In the Christian community, we are now in the 40-day period called Lent. This time of reflection and introspection begins with the observance of Ash Wednesday – a service of remembering our earthy humanness; our finiteness (“from dust you have come, and to dust you shall return”); and an invitation to settle in for the season to see how and where we are cutting ourselves off from G-d and from that which helps us come alive.

I was not able to get to Ash Wednesday worship this year, and wondered how I might find source and sustenance for my own ‘settling in’ for the Lenten journey. Thanks to a treasured spiritual friend, I received an Ash Wednesday reading from the pen of Ronald Rolheiser. And in it, I discovered a surprising vision for healing life within community – a way of holding one another in patience and freedom.

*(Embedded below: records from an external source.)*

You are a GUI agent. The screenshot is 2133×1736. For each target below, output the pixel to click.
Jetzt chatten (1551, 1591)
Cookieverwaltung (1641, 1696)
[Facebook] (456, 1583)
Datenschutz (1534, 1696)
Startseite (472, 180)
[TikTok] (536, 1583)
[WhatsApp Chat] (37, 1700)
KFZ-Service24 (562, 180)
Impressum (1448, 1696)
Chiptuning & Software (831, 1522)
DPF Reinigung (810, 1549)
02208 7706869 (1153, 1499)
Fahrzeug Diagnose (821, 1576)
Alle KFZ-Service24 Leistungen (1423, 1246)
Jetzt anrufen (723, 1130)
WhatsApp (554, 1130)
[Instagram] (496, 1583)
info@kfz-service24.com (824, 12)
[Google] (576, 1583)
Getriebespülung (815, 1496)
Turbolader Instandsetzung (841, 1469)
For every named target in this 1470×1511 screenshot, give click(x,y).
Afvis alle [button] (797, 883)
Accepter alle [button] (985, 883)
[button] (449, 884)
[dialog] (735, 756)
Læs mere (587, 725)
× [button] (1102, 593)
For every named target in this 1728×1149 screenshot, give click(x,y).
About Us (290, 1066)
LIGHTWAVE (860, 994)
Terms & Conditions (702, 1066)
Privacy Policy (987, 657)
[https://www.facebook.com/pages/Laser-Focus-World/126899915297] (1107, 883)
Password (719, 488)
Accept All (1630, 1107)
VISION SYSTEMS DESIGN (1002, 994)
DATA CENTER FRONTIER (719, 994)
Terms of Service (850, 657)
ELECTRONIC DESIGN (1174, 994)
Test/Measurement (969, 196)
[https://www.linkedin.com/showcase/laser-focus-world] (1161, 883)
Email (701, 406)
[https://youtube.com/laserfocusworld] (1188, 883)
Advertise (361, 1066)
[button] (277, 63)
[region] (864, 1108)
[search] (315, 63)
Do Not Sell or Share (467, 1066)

“Certain native communities used to live in what they called long-houses. A long-house was the communal building; in effect, the house for the whole community. A long-house was long, rectangular, with large sloping sides, and with the center of the roof open so that this could function as a natural chimney. Fires were kept burning, both for cooking and for warmth, all along the center of the long-house. People gathered there, near the fires, to cook, eat and socialize, but they slept away from the fires, under the roofs that sloped down either side of the open center.

Every so often, someone, a man or a woman, for reasons they didn’t have to explain, would cease adhering to the normal routine. Instead he or she would become silent, sit just off the fire in the ashes, eat very sparingly, not socialize, not go outside, not wash, not go to bed with the others, but simply sit in the cinders. Today we would probably diagnose this as clinical depression and rush that person off for professional help. They, for their part, didn’t panic. They saw this as perfectly normal, something everyone was called upon to do at one time or another, They simply let the person sit there, in the ashes, until one day he or she got up, washed the ashes off, and began again to live a regular live. The belief was that the ashes, that period of silent sitting, had done some important, unseen work inside of the person. You sat in the ashes for healing.”—from Ronald Rolheiser, OMI

This image has stayed with me since I first read it. What might we learn from this community’s open holding and acceptance of one another through dark times? How might we, ourselves, find the space and time for healing ashes? A space where we are held in the life and flow of community, and yet given the freedom to stop and simply sit until the interior work feels done?

I don’t know this place . . . yet. But I will be looking for it . . . and wondering how I can help create it . . . for myself and for my community.